Extend the vulnerability bulletin on Microsoft browsers, starting right after its final sentence.

Text excerpt:
☆ ☆ ☆ ☆

A privilege escalation vulnerability exists in Microsoft browsers allowing sandbox escape. An attacker who successfully exploited the vulnerability could use the sandbox escape to elevate privileges on an affected system. Attackers can exploit this issue by enticing an unsuspecting user to view a specially crafted web page.

Microsoft Edge Information Disclosure Vulnerability (CVE-2018-8358) MS Rating: Important

A security bypass vulnerability exists when Microsoft browsers improperly handle redirect requests. The vulnerability allows Microsoft browsers to bypass CORS redirect restrictions, and to follow redirect requests that should otherwise be ignored. Attackers can exploit this issue by enticing an unsuspecting user to view a specially crafted web page.

Microsoft Edge Information Disclosure Vulnerability (CVE-2018-8370) MS Rating: Important

A information disclosure vulnerability exists when WebAudio Library improperly handles audio requests. An attacker who has successfully exploited this vulnerability might be able to read privileged data across trust boundaries. Attackers can exploit this issue by enticing an unsuspecting user to view a specially crafted web page.

☆ ☆ ☆ ☆

Information given:

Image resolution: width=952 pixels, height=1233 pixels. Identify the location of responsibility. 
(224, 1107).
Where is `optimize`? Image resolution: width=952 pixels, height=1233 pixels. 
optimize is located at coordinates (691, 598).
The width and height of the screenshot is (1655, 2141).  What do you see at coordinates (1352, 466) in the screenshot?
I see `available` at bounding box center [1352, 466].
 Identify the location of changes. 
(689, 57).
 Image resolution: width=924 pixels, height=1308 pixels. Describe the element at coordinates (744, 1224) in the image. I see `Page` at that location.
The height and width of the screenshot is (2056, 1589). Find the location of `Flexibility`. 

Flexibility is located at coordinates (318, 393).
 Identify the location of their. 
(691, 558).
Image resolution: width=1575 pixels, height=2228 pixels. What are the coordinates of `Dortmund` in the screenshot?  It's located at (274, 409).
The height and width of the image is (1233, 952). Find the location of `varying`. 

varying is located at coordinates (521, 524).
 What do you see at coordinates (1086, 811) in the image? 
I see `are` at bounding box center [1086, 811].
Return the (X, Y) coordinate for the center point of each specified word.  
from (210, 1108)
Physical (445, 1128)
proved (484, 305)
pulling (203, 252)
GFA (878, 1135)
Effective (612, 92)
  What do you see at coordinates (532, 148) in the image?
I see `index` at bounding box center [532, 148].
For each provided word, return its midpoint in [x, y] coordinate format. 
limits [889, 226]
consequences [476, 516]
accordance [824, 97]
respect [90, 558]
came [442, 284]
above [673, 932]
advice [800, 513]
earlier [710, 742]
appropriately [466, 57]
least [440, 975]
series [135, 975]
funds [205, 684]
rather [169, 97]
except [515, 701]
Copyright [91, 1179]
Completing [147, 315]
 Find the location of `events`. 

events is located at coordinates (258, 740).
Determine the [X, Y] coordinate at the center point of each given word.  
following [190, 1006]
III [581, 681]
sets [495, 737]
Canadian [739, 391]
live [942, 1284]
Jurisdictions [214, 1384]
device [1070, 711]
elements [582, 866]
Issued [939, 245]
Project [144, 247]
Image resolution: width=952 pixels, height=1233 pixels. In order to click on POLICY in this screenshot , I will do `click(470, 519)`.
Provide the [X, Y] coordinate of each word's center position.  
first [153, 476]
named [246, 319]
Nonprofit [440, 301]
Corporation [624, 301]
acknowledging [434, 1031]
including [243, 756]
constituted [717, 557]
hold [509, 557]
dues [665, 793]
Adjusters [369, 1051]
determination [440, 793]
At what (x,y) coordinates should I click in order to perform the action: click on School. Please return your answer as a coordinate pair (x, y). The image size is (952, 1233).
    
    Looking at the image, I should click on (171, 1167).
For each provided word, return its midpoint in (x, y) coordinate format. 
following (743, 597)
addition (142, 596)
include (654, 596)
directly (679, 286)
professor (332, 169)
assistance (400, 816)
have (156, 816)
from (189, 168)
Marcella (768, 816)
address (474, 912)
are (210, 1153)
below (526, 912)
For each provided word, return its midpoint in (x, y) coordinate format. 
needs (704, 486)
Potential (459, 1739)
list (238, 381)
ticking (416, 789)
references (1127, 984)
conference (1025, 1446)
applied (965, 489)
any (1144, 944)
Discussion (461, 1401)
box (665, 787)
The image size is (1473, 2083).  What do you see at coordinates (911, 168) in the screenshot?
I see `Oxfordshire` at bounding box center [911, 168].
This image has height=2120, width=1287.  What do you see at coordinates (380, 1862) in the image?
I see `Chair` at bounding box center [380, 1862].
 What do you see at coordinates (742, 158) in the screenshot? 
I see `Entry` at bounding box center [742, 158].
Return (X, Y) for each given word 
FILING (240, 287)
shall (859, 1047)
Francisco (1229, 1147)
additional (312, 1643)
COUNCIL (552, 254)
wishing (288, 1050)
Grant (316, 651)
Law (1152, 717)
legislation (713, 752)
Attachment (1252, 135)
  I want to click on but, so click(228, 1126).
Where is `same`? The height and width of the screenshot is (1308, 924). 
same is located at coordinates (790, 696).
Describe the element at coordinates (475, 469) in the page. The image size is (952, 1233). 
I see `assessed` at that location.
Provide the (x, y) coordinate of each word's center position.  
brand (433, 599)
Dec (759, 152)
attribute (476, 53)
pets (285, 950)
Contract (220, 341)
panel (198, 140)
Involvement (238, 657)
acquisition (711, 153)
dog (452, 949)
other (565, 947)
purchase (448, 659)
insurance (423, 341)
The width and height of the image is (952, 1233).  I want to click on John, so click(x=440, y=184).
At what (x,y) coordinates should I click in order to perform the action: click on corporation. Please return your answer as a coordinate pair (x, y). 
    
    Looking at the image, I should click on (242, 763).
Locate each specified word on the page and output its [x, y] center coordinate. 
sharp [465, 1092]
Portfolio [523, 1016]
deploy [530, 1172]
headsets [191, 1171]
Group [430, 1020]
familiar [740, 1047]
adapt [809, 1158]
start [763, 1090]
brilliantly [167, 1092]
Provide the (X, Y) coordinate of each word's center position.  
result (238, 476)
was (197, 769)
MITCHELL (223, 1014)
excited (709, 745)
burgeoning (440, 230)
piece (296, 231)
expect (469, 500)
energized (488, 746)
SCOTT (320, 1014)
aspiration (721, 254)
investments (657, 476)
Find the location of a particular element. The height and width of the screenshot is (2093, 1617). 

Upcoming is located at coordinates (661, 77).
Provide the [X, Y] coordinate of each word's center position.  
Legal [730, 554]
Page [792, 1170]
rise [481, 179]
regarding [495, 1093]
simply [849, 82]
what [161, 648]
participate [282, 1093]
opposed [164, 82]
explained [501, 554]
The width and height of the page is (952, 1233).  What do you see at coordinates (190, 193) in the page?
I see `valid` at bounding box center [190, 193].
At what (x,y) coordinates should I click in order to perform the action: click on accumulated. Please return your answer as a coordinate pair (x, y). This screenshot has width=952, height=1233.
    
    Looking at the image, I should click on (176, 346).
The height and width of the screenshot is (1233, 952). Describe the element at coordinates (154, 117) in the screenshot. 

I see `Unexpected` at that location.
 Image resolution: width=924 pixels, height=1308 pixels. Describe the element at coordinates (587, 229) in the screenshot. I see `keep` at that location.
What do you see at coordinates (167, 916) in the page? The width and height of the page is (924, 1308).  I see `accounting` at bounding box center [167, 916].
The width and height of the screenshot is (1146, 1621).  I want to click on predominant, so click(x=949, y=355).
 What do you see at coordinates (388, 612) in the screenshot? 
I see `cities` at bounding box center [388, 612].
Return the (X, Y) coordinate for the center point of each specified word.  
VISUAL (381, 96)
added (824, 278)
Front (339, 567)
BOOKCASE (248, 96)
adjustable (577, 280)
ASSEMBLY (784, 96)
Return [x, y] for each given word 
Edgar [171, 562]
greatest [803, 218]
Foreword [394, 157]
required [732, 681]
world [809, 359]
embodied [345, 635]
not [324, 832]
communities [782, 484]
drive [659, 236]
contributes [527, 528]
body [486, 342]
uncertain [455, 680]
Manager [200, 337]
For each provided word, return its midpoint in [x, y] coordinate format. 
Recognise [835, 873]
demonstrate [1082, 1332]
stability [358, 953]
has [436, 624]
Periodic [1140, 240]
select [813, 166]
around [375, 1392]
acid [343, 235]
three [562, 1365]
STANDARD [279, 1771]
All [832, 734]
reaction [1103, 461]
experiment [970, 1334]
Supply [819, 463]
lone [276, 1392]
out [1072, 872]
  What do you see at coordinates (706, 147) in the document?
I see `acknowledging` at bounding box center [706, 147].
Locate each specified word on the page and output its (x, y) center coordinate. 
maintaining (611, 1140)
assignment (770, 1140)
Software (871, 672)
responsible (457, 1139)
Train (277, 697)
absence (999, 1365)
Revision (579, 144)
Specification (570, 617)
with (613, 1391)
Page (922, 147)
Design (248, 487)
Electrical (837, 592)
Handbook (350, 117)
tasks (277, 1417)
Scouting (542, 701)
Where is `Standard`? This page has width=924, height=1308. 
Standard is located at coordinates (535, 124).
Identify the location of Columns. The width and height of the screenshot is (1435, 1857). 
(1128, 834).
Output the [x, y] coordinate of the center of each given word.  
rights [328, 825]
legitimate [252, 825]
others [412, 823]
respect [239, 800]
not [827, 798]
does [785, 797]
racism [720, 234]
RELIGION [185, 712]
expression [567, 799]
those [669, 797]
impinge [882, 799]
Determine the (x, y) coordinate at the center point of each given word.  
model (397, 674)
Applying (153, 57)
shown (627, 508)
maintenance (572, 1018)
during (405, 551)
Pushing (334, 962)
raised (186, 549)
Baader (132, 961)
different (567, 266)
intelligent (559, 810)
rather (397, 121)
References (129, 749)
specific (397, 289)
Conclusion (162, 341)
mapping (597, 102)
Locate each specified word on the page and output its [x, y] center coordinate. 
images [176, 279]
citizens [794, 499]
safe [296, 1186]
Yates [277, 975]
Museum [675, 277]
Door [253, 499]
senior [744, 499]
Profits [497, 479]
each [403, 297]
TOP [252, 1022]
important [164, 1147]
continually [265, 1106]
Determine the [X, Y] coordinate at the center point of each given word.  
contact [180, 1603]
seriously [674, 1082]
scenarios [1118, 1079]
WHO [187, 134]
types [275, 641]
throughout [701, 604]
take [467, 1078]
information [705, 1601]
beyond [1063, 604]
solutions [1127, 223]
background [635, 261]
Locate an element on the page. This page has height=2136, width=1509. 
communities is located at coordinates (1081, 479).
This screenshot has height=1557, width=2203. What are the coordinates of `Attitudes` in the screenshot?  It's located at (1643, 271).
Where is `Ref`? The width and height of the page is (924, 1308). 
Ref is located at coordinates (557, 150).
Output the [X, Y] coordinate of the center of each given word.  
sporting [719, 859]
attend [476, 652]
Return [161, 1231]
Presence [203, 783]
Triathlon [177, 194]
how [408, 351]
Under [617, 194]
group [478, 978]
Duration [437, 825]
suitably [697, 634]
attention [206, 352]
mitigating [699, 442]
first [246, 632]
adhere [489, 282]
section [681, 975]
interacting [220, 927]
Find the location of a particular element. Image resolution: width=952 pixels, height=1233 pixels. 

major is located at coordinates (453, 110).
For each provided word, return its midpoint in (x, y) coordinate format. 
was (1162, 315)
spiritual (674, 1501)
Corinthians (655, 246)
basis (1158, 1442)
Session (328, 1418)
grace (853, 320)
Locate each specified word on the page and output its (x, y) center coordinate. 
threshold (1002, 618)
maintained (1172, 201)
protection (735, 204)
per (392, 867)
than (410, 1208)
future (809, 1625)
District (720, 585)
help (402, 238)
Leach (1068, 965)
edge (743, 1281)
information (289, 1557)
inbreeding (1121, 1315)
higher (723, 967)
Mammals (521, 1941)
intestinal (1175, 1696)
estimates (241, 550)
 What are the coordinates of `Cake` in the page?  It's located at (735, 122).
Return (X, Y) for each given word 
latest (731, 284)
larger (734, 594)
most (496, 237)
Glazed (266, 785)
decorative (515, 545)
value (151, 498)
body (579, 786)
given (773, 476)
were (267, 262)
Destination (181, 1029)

☆ ☆ ☆ ☆

Result for this task:
Microsoft Edge Spoofing Vulnerability (CVE-2018-8383) MS Rating: Important

A spoofing vulnerability exists when Microsoft Edge does not properly parse HTTP content. An attacker who successfully exploited this vulnerability could trick a user by redirecting the user to a specially crafted website. Attackers can exploit this issue by enticing an unsuspecting user to view a specially crafted web page.

Microsoft Edge Privilege Escalation Vulnerability (CVE-2018-8388) MS Rating: Low

A spoofing vulnerability exists when Microsoft Edge improperly handles specific HTML content. An attacker who successfully exploited this vulnerability could trick a user into believing that the user was on a legitimate website. Attackers can exploit this issue by enticing an unsuspecting user to view a specially crafted web page.

Scripting Engine Memory Corruption Vulnerability (CVE-2018-8389) MS Rating: Important

A remote code execution vulnerability exists in the way that the scripting engine handles objects in memory in Internet Explorer. This vulnerability may corrupt memory in such a way that an attacker could execute arbitrary code in the context of the current user. Attackers can exploit this issue by enticing an unsuspecting user to view a specially crafted web page.

Cumulative Security Update for Microsoft Office

Microsoft Exchange Memory Corruption Vulnerability (CVE-2018-8302) MS Rating: Critical

A remote code execution vulnerability exists in Microsoft Exchange software when the software fails to properly handle objects in memory. An attacker who successfully exploited the vulnerability could run arbitrary code in the context of the System user.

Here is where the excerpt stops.